Written instruction :: Output the data below unchanged, line for line.

Dataset content ::
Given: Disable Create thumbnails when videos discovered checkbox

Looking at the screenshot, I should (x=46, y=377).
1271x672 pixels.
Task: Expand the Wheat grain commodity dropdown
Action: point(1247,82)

Result of this task ::
Given: Disable Create thumbnails when videos discovered checkbox

Looking at the screenshot, I should (x=46, y=377).
1271x672 pixels.
Task: Expand the Wheat grain commodity dropdown
Action: point(1247,82)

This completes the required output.